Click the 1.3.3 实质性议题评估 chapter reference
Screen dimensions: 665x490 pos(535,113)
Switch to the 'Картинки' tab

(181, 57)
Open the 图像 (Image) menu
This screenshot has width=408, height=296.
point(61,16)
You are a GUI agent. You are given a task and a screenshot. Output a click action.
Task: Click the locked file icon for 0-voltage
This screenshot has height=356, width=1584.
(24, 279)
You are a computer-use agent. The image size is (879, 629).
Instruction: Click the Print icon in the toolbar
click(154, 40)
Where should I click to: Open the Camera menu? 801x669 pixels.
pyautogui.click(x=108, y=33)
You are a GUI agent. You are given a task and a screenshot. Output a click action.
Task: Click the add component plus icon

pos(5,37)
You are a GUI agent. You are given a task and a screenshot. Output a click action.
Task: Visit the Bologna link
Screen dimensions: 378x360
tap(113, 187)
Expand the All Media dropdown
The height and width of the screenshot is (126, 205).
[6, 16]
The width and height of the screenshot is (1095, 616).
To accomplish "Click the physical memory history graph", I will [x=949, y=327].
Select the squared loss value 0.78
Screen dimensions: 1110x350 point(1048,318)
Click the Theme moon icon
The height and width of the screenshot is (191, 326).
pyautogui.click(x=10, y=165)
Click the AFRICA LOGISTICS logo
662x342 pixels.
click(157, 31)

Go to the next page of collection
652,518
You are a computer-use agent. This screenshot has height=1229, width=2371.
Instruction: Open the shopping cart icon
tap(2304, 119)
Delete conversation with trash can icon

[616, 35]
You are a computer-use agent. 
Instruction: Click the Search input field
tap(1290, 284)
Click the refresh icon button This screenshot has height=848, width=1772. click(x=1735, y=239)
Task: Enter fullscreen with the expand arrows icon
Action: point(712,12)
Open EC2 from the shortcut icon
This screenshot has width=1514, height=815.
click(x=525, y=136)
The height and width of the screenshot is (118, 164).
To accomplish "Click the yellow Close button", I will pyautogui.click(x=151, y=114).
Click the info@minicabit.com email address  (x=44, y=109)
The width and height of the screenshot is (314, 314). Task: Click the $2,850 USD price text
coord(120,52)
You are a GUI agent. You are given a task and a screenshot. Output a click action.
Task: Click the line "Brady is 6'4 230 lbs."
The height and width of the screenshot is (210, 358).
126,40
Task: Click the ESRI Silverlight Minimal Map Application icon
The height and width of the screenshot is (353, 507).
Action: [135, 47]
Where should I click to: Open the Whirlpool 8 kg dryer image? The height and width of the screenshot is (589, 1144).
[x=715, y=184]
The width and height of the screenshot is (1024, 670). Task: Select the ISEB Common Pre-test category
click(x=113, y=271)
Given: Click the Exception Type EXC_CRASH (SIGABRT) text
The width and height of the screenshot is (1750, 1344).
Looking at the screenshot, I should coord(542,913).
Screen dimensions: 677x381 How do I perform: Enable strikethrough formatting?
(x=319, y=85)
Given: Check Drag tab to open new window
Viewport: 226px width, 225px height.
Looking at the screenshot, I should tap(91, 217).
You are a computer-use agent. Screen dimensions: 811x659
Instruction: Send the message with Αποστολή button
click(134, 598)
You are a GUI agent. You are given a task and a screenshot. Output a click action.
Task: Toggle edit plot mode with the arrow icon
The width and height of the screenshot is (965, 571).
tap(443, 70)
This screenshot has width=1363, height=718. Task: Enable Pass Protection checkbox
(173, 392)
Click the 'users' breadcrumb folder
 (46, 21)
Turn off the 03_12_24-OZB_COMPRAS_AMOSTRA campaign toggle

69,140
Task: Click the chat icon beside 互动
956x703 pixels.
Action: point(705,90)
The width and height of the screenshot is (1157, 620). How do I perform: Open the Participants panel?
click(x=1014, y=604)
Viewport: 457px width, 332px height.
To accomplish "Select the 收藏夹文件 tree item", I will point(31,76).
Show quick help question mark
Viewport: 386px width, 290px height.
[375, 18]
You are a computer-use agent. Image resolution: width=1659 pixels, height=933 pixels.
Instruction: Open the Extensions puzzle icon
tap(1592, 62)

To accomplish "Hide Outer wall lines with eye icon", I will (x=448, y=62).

* [Your task] Lay out the records above as a JSON list of strings, with one string per line, and leave out all blank lines.

* [Solution to this problem]
[
  "Click the 1.3.3 实质性议题评估 chapter reference",
  "Screen dimensions: 665x490 pos(535,113)",
  "Switch to the 'Картинки' tab",
  "(181, 57)",
  "Open the 图像 (Image) menu",
  "This screenshot has width=408, height=296.",
  "point(61,16)",
  "You are a GUI agent. You are given a task and a screenshot. Output a click action.",
  "Task: Click the locked file icon for 0-voltage",
  "This screenshot has height=356, width=1584.",
  "(24, 279)",
  "You are a computer-use agent. The image size is (879, 629).",
  "Instruction: Click the Print icon in the toolbar",
  "click(154, 40)",
  "Where should I click to: Open the Camera menu? 801x669 pixels.",
  "pyautogui.click(x=108, y=33)",
  "You are a GUI agent. You are given a task and a screenshot. Output a click action.",
  "Task: Click the add component plus icon",
  "pos(5,37)",
  "You are a GUI agent. You are given a task and a screenshot. Output a click action.",
  "Task: Visit the Bologna link",
  "Screen dimensions: 378x360",
  "tap(113, 187)",
  "Expand the All Media dropdown",
  "The height and width of the screenshot is (126, 205).",
  "[6, 16]",
  "The width and height of the screenshot is (1095, 616).",
  "To accomplish \"Click the physical memory history graph\", I will [x=949, y=327].",
  "Select the squared loss value 0.78",
  "Screen dimensions: 1110x350 point(1048,318)",
  "Click the Theme moon icon",
  "The height and width of the screenshot is (191, 326).",
  "pyautogui.click(x=10, y=165)",
  "Click the AFRICA LOGISTICS logo",
  "662x342 pixels.",
  "click(157, 31)",
  "Go to the next page of collection",
  "652,518",
  "You are a computer-use agent. This screenshot has height=1229, width=2371.",
  "Instruction: Open the shopping cart icon",
  "tap(2304, 119)",
  "Delete conversation with trash can icon",
  "[616, 35]",
  "You are a computer-use agent. ",
  "Instruction: Click the Search input field",
  "tap(1290, 284)",
  "Click the refresh icon button This screenshot has height=848, width=1772. click(x=1735, y=239)",
  "Task: Enter fullscreen with the expand arrows icon",
  "Action: point(712,12)",
  "Open EC2 from the shortcut icon",
  "This screenshot has width=1514, height=815.",
  "click(x=525, y=136)",
  "The height and width of the screenshot is (118, 164).",
  "To accomplish \"Click the yellow Close button\", I will pyautogui.click(x=151, y=114).",
  "Click the info@minicabit.com email address  (x=44, y=109)",
  "The width and height of the screenshot is (314, 314). Task: Click the $2,850 USD price text",
  "coord(120,52)",
  "You are a GUI agent. You are given a task and a screenshot. Output a click action.",
  "Task: Click the line \"Brady is 6'4 230 lbs.\"",
  "The height and width of the screenshot is (210, 358).",
  "126,40",
  "Task: Click the ESRI Silverlight Minimal Map Application icon",
  "The height and width of the screenshot is (353, 507).",
  "Action: [135, 47]",
  "Where should I click to: Open the Whirlpool 8 kg dryer image? The height and width of the screenshot is (589, 1144).",
  "[x=715, y=184]",
  "The width and height of the screenshot is (1024, 670). Task: Select the ISEB Common Pre-test category",
  "click(x=113, y=271)",
  "Given: Click the Exception Type EXC_CRASH (SIGABRT) text",
  "The width and height of the screenshot is (1750, 1344).",
  "Looking at the screenshot, I should coord(542,913).",
  "Screen dimensions: 677x381 How do I perform: Enable strikethrough formatting?",
  "(x=319, y=85)",
  "Given: Check Drag tab to open new window",
  "Viewport: 226px width, 225px height.",
  "Looking at the screenshot, I should tap(91, 217).",
  "You are a computer-use agent. Screen dimensions: 811x659",
  "Instruction: Send the message with Αποστολή button",
  "click(134, 598)",
  "You are a GUI agent. You are given a task and a screenshot. Output a click action.",
  "Task: Toggle edit plot mode with the arrow icon",
  "The width and height of the screenshot is (965, 571).",
  "tap(443, 70)",
  "This screenshot has width=1363, height=718. Task: Enable Pass Protection checkbox",
  "(173, 392)",
  "Click the 'users' breadcrumb folder",
  " (46, 21)",
  "Turn off the 03_12_24-OZB_COMPRAS_AMOSTRA campaign toggle",
  "69,140",
  "Task: Click the chat icon beside 互动",
  "956x703 pixels.",
  "Action: point(705,90)",
  "The width and height of the screenshot is (1157, 620). How do I perform: Open the Participants panel?",
  "click(x=1014, y=604)",
  "Viewport: 457px width, 332px height.",
  "To accomplish \"Select the 收藏夹文件 tree item\", I will point(31,76).",
  "Show quick help question mark",
  "Viewport: 386px width, 290px height.",
  "[375, 18]",
  "You are a computer-use agent. Image resolution: width=1659 pixels, height=933 pixels.",
  "Instruction: Open the Extensions puzzle icon",
  "tap(1592, 62)",
  "To accomplish \"Hide Outer wall lines with eye icon\", I will (x=448, y=62)."
]